## Aim of the exercise:
Return all lines below containing the word "computer".

*** Provided entries ***

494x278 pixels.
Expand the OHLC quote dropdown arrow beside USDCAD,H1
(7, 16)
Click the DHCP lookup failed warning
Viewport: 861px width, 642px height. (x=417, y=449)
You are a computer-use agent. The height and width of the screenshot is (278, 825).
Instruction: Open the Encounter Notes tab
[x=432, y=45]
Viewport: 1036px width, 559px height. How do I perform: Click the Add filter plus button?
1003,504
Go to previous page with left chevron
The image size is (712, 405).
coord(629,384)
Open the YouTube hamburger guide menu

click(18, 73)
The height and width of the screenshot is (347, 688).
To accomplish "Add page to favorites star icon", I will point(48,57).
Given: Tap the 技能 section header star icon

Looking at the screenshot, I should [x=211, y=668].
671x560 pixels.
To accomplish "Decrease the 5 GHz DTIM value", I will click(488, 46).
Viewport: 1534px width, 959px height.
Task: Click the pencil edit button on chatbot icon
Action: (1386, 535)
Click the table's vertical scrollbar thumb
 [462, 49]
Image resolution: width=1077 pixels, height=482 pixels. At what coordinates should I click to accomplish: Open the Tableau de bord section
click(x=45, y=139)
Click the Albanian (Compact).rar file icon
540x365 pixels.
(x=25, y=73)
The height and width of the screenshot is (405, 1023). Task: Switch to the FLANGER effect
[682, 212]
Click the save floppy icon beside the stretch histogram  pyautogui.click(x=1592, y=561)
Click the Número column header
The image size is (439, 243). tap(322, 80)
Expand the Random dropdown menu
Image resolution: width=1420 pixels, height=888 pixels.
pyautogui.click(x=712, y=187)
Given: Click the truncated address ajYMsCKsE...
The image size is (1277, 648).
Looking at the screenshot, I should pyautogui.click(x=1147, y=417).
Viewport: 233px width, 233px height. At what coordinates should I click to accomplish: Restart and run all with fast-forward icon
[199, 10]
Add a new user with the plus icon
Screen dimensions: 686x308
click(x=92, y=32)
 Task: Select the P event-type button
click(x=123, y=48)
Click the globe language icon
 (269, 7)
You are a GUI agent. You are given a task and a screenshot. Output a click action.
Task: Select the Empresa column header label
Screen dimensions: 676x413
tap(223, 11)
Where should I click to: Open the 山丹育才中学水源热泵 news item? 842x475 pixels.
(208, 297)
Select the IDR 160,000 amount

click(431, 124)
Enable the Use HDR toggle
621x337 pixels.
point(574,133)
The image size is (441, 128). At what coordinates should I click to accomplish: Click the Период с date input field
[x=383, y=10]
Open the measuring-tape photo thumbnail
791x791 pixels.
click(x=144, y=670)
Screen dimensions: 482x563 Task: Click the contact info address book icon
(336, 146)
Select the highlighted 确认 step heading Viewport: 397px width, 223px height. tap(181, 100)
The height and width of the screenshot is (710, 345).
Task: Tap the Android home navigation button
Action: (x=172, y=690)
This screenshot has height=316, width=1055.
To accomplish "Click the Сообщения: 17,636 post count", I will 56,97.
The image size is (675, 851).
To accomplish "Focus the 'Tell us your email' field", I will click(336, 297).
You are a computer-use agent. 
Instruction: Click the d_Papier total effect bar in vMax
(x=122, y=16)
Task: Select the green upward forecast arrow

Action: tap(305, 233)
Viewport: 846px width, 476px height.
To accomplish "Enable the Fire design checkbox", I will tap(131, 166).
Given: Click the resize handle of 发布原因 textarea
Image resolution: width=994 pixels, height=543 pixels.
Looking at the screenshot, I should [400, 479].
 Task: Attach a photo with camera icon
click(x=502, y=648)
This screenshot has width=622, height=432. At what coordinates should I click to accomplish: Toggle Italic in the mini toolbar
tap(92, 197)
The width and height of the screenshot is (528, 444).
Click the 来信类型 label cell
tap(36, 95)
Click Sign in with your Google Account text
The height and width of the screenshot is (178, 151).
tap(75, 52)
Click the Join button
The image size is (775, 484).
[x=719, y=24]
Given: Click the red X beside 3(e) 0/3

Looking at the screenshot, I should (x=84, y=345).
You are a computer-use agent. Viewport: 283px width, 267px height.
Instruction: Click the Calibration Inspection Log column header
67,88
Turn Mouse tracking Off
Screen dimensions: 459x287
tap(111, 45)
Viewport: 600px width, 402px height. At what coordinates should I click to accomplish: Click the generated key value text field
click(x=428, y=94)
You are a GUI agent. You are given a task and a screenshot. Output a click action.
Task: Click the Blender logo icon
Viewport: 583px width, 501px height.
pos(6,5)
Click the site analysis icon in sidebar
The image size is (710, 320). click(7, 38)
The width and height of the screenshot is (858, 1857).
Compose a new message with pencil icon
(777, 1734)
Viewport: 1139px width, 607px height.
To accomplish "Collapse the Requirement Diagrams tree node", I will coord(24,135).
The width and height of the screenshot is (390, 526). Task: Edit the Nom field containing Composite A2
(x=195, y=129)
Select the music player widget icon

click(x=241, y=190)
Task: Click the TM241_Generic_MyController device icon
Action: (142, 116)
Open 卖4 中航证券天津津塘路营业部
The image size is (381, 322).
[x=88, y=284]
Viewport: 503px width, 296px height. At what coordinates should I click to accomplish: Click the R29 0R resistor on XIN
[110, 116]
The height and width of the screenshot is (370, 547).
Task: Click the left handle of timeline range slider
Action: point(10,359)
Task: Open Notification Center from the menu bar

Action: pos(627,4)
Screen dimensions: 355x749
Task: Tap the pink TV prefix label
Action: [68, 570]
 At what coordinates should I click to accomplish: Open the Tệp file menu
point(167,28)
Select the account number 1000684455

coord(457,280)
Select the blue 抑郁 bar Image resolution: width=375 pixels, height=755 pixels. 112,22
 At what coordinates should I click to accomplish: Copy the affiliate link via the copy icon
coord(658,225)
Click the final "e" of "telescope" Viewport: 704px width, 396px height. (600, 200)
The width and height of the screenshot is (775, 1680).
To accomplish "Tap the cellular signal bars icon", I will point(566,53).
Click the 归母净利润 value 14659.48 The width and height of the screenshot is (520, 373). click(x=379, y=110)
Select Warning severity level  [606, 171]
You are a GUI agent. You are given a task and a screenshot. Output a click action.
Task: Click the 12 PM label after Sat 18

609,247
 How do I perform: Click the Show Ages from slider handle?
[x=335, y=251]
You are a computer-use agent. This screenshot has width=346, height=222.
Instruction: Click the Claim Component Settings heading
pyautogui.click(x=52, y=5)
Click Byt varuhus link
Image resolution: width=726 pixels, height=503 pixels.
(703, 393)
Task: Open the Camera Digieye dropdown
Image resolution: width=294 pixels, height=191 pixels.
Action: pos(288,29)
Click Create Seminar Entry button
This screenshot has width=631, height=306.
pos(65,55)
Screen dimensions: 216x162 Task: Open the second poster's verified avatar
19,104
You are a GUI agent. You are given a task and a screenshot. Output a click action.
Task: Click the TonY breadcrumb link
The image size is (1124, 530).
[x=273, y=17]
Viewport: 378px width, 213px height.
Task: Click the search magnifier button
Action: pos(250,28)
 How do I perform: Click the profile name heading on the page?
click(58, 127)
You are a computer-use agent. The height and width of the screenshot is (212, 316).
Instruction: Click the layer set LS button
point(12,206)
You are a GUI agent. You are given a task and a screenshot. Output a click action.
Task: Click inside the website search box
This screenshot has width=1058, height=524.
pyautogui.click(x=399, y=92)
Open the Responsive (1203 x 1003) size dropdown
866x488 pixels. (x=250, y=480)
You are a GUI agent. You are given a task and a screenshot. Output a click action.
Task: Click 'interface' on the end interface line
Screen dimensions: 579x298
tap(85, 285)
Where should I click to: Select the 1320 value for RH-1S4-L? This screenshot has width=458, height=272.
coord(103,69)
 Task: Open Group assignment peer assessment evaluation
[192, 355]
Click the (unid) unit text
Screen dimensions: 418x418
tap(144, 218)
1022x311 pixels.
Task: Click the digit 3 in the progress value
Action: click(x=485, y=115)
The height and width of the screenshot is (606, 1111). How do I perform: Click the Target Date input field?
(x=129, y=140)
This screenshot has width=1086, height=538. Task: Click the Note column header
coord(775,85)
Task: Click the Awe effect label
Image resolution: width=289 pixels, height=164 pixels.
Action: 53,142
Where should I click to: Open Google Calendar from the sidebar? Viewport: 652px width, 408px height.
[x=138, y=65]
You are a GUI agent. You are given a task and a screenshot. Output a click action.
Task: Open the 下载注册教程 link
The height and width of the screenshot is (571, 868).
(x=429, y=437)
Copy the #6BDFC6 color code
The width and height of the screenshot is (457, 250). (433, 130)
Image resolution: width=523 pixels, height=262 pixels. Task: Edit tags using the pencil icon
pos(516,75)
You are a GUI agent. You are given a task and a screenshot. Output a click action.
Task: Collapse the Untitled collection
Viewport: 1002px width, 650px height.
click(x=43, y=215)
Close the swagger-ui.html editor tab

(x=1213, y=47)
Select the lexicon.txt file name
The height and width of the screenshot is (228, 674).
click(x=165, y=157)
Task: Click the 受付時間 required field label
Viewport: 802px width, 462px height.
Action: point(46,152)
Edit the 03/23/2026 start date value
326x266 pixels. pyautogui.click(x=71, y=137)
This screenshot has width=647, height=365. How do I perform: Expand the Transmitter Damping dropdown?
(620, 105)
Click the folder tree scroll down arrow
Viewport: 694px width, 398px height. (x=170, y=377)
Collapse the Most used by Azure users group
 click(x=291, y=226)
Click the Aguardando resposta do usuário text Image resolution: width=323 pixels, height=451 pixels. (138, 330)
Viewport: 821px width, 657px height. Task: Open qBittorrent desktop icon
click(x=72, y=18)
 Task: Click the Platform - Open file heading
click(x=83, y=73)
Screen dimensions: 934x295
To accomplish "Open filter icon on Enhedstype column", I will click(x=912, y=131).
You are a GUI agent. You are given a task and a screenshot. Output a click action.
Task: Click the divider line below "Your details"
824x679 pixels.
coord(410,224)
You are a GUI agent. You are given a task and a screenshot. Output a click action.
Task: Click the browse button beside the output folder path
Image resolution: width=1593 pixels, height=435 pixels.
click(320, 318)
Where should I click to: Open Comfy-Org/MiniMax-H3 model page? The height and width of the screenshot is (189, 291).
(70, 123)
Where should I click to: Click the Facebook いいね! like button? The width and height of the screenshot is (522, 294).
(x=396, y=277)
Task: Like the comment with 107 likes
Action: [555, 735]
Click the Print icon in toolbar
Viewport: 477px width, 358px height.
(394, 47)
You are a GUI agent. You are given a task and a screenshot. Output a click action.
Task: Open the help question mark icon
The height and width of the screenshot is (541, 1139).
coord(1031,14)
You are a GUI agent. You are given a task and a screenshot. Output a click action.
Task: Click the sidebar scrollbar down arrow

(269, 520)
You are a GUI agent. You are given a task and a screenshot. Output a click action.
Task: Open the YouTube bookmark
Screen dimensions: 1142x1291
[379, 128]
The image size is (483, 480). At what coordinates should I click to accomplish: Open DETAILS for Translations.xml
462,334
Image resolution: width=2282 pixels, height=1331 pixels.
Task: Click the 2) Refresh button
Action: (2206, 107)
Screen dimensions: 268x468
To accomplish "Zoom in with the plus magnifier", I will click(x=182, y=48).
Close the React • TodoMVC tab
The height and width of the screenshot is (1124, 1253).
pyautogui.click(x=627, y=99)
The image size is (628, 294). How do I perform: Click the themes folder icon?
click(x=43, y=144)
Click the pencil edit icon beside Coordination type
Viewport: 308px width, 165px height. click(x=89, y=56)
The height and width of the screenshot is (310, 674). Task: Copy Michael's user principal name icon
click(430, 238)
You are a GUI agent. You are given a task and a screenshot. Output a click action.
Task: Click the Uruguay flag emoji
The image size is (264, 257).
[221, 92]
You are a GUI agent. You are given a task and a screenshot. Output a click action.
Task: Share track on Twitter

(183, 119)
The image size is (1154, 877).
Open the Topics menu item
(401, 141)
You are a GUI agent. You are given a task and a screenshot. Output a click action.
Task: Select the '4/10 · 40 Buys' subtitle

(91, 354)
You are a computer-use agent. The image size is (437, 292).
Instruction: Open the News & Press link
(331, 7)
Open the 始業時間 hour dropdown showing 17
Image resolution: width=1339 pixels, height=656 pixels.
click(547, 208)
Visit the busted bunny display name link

*** End of Provided entries ***

## Reply to the task:
You are a computer-use agent. The height and width of the screenshot is (278, 825).
You are a computer-use agent. 
You are a computer-use agent. Viewport: 283px width, 267px height.
You are a computer-use agent. This screenshot has width=346, height=222.
You are a computer-use agent. The height and width of the screenshot is (212, 316).
You are a computer-use agent. The image size is (437, 292).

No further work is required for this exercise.